QT is coming to town. He's one of those that I haven't really mentioned. We chat often and he's one of the sweetest, cutest (like hot cute) and genuine guys I've chatted to on the net. He told me he was coming to visit ages ago and I'm so used to the 'bravado?chronicles' that I hardly took him seriously. ?Well, to my total surprise ... he's not only coming to town, but he's set aside one day to spend with me. Marked off ... no one to disturb or?interfere ... no time limit time together. Did we just get a little flirty now that he's coming to town?
That's one ...
So I played a mind game that went a little something like this ...
The Jock has been out of my life for well over a month and I 'have' decided that he's gone for good, but when he comments on a common friend's facebook status, I sneakily comment also. I know he'll see it and it'll only annoy him. But I don't expect what actually happens ... he sends a friend requests, and a message, and he calls. My heart stops for a moment and considering it already misses one beat (yes, my heart goes doof, doof, ...... doof) I go bath to give myself time to think.
Long story short ... I accept the friendship and take the call! Yes ... I know I said I wouldn't but I'm thinking this guy's my?nemesis. His status has changed to 'in a relationship' and for the first time we have to work on just being friends.
That's two ...
Okay so I don't think going younger is on the cards for me.

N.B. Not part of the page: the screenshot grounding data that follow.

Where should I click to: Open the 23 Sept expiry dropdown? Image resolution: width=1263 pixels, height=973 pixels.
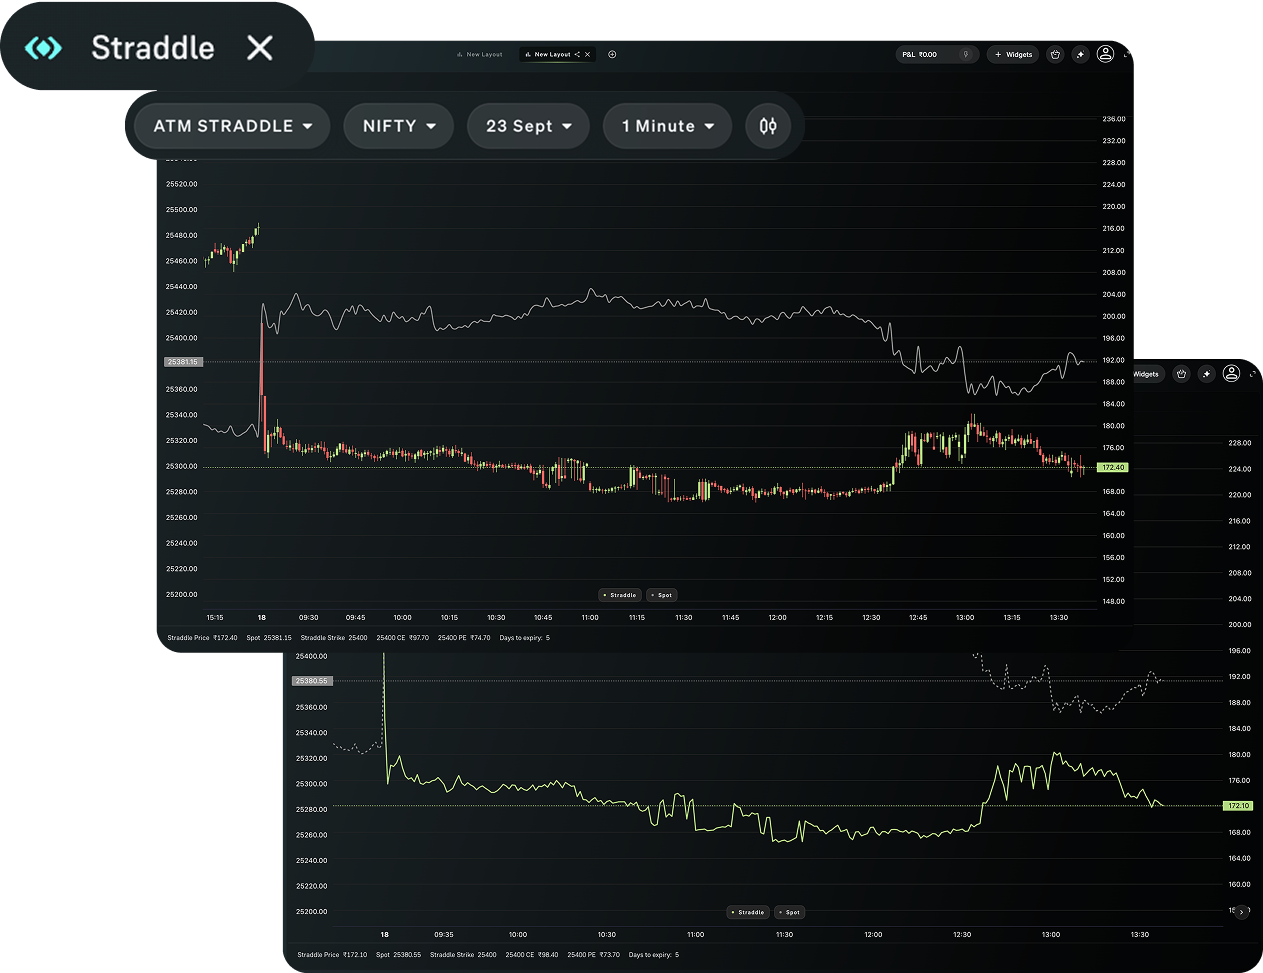(x=528, y=126)
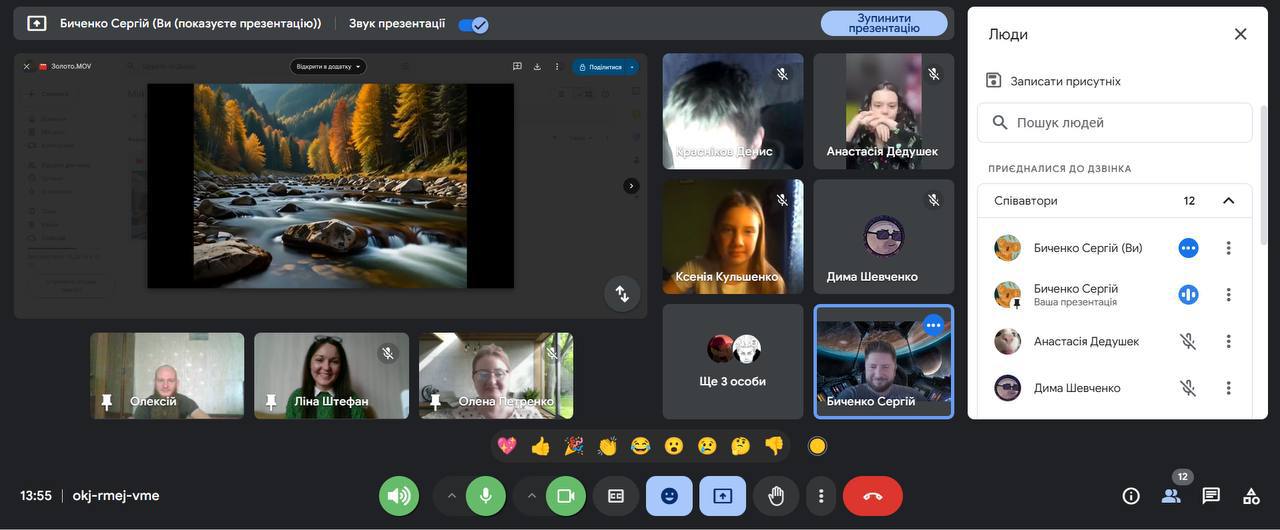The height and width of the screenshot is (530, 1280).
Task: Open the chat messages icon
Action: (x=1211, y=496)
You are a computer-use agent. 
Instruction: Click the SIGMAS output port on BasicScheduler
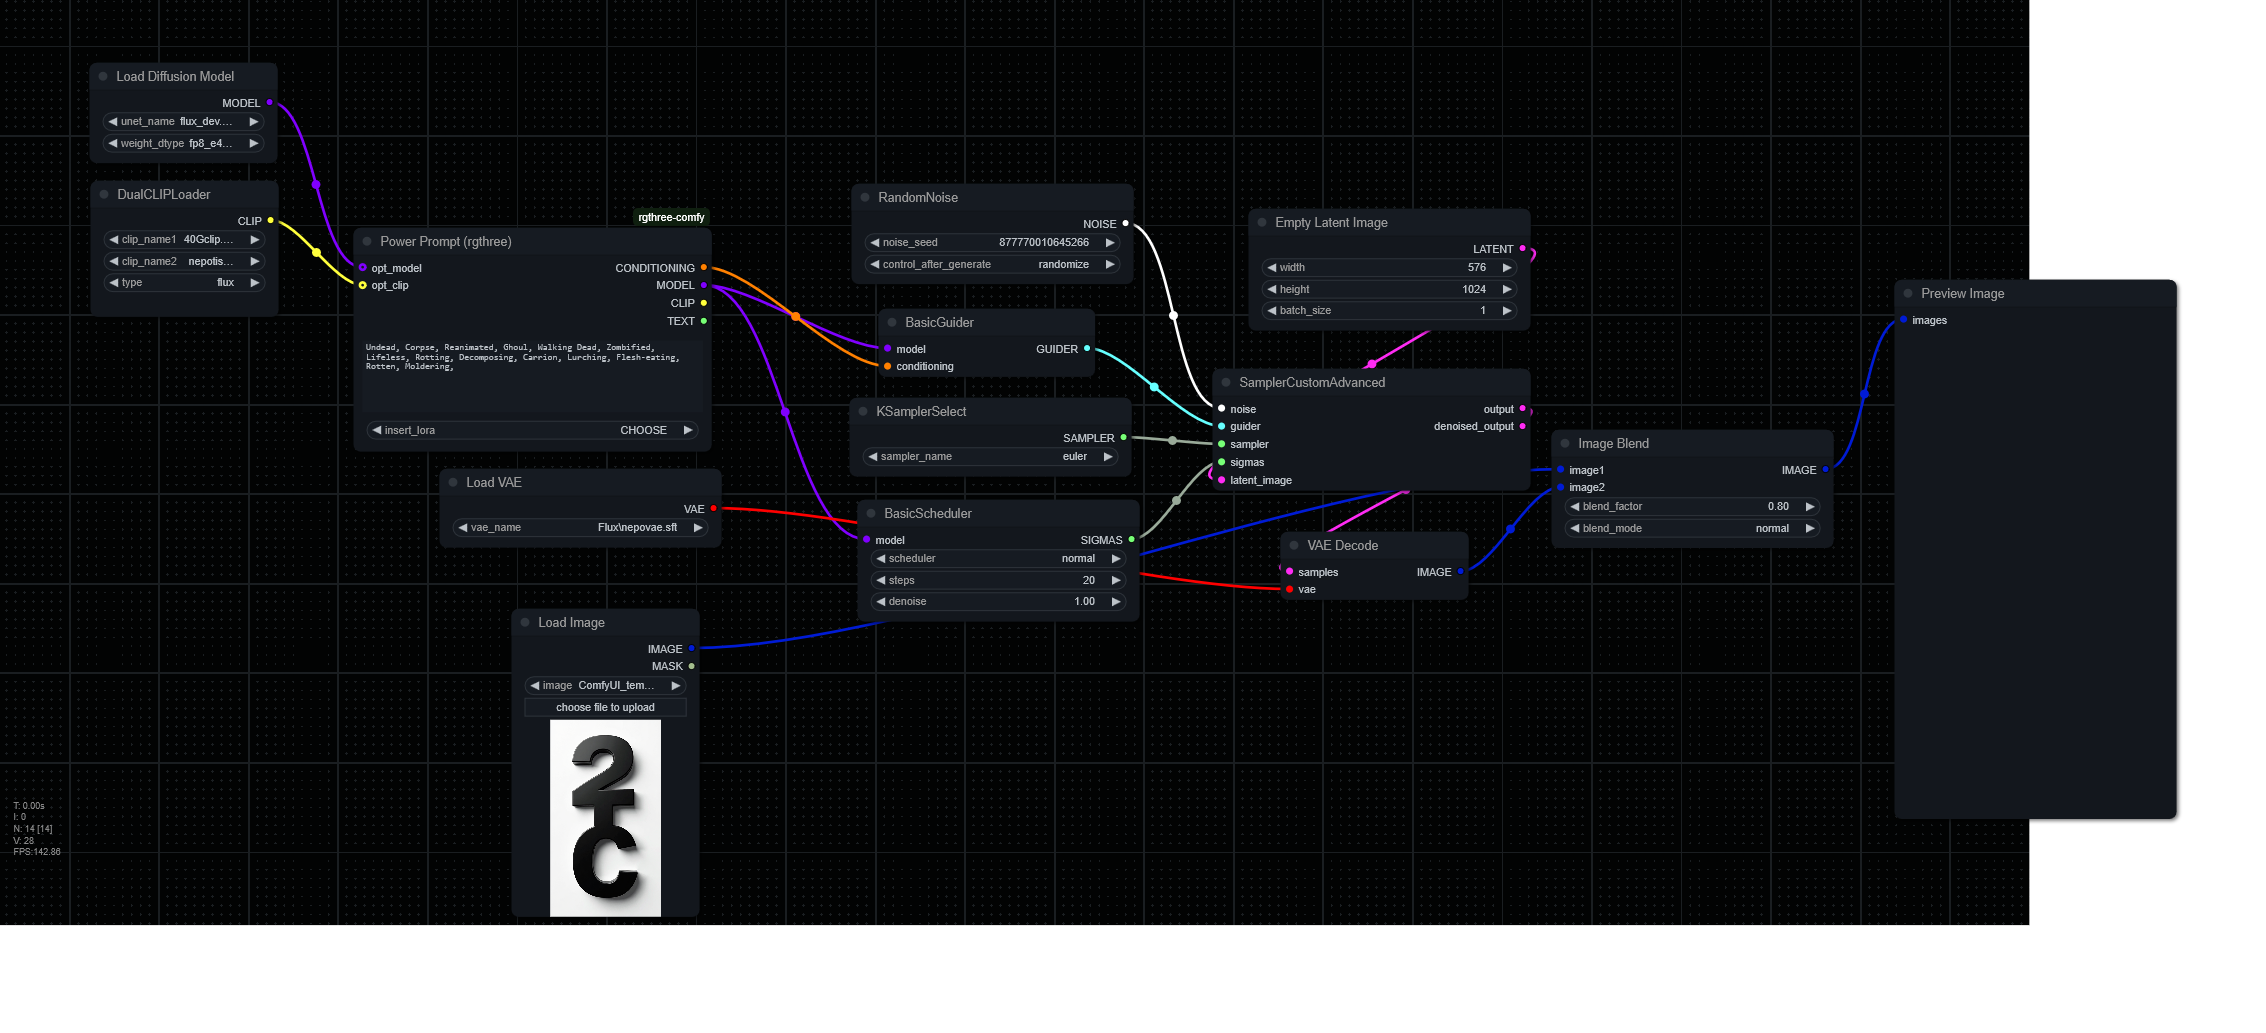click(x=1131, y=540)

So I decide to have one of my open and frank conversations with the younger guy and tell him that he can't get all flirty at night and then get tired and drop the chat like he has a?curfew. He totally agrees and get a little flirty .... and what do you know ... curfew and he's gone ... grrrrrr
That's three ...
So I have a guy friend who knows a guy that I have a history with. My guy friend doesn't live in my town and we are only friends through Facebook, but we do get on like a house on fire and chat often. I'm dying to meeting and make the friendship real ... and of course we've chatted about exploring the bond and connection we have. So then why the hell is the guy with the history contacting my guy friend and reminding him about the rule. Do you men really have an unwritten rule that you can't go with your friend's girl? Even after you are the one who rejected the girl????
Damn straight that that's four ...
The smiley bit is that Mr Big is slowly learning to communicate ... woo hoo! We have our little chat here and there and it builds up to the knowing that we're gonna have our awesome time together ... which is an additional woo hoo because of the chats in between. Boys don't know the power of communication when trying to keep the flame of passion going. But it's there and it's lit and in my crazy bubble of childish excitement ... I have to see him before the tattoo so that I don't see him until it's all healed and stylin'!! Yep ... I've decided that healing tattoos are all scabby and crusty and not sexy at all ... Greggie's laughing at me might indicate that I'm expecting far worse than it shall be
None the less ... that's five!
The irony ...
The Jock just called to chat and the conversation got honest about why he deleted me from facebook ... I knew why but I still let him tell me that it's deleted me because he couldn't take my blogs that spoke about all these guys and that reminded him of how flirty and single and free to do what I like I am ... and here I sit blogging all about men. So, I'm going to gym before posting this because I have to breathe and not worry that it's going to make him run away again ... we can be friends ... we can do this ... so don't delete your blog post Jodene! ... And don't you delete me either My Jock!